(Saved entries)
* * * * * * * * *
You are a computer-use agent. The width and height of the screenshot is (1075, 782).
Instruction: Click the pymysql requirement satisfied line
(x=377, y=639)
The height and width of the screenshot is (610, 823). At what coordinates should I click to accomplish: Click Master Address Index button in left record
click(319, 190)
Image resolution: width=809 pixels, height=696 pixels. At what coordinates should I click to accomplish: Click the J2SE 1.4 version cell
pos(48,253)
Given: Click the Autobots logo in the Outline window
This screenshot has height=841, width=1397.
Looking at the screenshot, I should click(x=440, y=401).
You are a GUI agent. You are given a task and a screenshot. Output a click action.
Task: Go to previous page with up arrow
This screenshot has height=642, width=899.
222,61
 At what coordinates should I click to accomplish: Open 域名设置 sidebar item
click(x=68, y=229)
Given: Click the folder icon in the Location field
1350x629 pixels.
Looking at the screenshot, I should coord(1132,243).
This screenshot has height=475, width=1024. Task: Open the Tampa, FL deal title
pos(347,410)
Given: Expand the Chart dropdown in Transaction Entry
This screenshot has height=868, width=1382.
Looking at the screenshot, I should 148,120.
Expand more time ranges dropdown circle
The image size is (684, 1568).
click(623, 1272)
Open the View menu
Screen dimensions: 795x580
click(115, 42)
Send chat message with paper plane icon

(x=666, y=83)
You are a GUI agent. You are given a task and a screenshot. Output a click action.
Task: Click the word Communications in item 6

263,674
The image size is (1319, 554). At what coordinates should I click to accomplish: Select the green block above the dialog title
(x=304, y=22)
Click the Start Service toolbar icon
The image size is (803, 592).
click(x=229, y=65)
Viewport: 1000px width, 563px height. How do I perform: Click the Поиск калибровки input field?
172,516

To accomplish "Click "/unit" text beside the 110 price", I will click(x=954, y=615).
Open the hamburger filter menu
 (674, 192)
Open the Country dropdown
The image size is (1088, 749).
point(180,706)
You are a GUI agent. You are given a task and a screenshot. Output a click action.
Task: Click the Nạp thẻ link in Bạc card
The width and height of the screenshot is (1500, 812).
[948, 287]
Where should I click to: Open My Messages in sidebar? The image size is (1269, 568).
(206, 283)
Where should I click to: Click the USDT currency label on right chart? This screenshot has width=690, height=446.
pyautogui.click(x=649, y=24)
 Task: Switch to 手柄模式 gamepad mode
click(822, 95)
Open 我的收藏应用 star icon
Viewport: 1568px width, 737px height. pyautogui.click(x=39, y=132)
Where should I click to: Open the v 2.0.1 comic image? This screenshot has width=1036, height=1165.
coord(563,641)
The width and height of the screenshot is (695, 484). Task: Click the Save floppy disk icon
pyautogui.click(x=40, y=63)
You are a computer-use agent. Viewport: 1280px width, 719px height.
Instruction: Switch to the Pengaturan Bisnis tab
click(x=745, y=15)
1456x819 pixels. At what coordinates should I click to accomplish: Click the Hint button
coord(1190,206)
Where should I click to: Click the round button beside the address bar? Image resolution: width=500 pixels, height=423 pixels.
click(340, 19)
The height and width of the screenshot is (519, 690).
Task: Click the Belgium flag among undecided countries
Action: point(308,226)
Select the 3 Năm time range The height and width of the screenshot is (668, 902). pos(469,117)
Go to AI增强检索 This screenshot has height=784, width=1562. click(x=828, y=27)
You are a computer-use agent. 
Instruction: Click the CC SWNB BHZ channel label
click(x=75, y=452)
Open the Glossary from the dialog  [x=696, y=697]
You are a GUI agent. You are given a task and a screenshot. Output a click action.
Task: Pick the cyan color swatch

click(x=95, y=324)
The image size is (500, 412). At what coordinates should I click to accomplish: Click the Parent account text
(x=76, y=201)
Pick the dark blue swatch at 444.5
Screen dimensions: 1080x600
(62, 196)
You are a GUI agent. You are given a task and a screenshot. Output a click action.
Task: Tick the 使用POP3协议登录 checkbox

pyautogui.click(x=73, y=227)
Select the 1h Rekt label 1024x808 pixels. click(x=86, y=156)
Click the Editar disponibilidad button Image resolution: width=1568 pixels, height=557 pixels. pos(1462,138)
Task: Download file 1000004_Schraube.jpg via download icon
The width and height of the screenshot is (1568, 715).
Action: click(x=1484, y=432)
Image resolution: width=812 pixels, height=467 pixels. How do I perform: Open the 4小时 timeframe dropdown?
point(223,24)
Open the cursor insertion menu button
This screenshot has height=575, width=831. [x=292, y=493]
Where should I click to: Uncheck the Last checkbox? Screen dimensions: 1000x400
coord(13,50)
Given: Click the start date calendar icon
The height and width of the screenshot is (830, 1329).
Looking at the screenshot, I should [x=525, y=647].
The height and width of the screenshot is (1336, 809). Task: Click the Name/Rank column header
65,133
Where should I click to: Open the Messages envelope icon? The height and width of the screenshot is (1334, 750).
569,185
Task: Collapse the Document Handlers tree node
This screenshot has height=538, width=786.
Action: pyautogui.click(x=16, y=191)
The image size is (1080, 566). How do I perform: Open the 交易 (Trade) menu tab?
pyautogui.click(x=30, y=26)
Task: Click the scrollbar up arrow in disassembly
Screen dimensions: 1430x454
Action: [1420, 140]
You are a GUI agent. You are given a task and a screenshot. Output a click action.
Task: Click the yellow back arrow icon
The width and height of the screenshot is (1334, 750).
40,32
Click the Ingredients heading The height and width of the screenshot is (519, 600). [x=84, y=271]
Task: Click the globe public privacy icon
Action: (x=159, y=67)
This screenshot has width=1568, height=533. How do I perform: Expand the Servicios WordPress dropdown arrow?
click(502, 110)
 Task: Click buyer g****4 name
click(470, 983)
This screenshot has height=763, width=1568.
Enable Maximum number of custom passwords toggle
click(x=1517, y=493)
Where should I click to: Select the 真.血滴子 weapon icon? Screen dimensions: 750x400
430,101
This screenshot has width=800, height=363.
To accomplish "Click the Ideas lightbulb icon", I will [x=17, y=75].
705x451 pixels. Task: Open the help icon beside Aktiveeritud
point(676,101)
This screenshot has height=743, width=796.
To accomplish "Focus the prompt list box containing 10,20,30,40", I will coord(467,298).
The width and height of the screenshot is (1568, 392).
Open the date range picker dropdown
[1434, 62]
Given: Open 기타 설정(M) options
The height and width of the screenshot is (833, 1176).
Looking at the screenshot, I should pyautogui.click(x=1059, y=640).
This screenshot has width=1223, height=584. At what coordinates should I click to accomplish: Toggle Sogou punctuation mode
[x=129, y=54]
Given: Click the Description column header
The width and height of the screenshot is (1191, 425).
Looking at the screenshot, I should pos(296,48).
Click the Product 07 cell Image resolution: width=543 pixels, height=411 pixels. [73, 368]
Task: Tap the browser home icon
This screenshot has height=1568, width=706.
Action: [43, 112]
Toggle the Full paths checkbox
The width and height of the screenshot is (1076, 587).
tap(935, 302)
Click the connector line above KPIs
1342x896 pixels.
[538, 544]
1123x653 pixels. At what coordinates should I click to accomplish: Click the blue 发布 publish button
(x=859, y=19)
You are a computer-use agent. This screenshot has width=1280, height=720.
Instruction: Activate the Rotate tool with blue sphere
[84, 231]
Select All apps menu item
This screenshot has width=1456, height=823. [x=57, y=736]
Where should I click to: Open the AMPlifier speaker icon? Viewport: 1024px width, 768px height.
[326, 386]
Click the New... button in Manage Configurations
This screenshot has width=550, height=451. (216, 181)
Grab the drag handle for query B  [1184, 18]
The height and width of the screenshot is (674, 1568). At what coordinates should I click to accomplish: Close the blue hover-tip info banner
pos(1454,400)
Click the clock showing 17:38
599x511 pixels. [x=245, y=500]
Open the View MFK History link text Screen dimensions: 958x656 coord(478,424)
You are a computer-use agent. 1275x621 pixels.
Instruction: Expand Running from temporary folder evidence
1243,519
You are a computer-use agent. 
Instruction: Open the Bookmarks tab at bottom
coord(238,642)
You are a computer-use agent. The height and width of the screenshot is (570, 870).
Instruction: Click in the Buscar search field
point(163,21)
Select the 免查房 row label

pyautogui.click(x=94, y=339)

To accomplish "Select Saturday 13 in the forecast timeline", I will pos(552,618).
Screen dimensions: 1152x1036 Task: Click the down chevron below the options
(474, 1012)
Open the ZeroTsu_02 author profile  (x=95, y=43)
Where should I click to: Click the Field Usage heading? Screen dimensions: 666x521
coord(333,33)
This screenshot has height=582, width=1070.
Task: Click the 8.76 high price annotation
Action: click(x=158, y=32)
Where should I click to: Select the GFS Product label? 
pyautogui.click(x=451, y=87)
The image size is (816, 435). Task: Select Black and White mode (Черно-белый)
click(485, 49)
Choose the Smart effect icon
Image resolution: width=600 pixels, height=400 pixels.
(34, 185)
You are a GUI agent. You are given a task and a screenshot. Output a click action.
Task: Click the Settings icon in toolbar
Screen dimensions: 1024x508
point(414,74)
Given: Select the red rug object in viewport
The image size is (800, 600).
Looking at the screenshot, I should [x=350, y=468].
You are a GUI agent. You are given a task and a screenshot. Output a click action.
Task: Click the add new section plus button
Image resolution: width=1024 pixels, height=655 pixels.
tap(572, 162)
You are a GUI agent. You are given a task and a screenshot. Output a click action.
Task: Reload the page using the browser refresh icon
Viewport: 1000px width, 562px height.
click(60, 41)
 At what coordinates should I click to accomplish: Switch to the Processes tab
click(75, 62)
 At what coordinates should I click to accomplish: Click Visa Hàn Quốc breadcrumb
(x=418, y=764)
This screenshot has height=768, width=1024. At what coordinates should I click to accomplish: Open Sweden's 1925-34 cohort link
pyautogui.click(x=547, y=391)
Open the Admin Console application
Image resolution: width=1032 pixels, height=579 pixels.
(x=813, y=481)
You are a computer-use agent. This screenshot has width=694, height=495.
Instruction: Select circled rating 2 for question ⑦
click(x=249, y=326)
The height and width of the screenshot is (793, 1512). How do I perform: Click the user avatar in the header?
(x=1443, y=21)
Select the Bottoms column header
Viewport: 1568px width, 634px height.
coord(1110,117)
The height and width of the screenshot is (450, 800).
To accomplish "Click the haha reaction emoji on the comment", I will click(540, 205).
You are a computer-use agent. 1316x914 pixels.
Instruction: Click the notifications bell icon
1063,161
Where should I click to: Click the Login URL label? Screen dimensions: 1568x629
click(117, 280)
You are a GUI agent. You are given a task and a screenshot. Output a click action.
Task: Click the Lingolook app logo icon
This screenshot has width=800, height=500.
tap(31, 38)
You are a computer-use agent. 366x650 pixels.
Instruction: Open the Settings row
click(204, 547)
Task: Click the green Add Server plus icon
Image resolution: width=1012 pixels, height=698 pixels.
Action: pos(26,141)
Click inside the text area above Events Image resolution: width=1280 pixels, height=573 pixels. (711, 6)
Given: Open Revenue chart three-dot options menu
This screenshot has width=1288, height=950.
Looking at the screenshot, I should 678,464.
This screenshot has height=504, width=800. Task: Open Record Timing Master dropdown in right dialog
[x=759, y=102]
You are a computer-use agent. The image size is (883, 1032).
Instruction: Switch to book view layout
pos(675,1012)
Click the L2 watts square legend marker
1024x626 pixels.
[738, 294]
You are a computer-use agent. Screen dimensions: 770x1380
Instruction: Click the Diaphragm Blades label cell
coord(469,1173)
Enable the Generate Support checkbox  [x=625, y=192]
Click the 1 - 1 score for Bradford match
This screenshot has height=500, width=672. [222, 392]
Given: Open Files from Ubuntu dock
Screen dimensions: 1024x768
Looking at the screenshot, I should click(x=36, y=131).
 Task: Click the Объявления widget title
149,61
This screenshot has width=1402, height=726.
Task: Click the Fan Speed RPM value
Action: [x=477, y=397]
* * * * * * * * *
> [What this task involves] All lines from the top of the data through the line containing "Task: Go to previous page with up arrow" need to be retyped exactly, and nothing more.

> [Exercise result]
You are a computer-use agent. The width and height of the screenshot is (1075, 782).
Instruction: Click the pymysql requirement satisfied line
(x=377, y=639)
The height and width of the screenshot is (610, 823). At what coordinates should I click to accomplish: Click Master Address Index button in left record
click(319, 190)
Image resolution: width=809 pixels, height=696 pixels. At what coordinates should I click to accomplish: Click the J2SE 1.4 version cell
pos(48,253)
Given: Click the Autobots logo in the Outline window
This screenshot has height=841, width=1397.
Looking at the screenshot, I should click(x=440, y=401).
You are a GUI agent. You are given a task and a screenshot. Output a click action.
Task: Go to previous page with up arrow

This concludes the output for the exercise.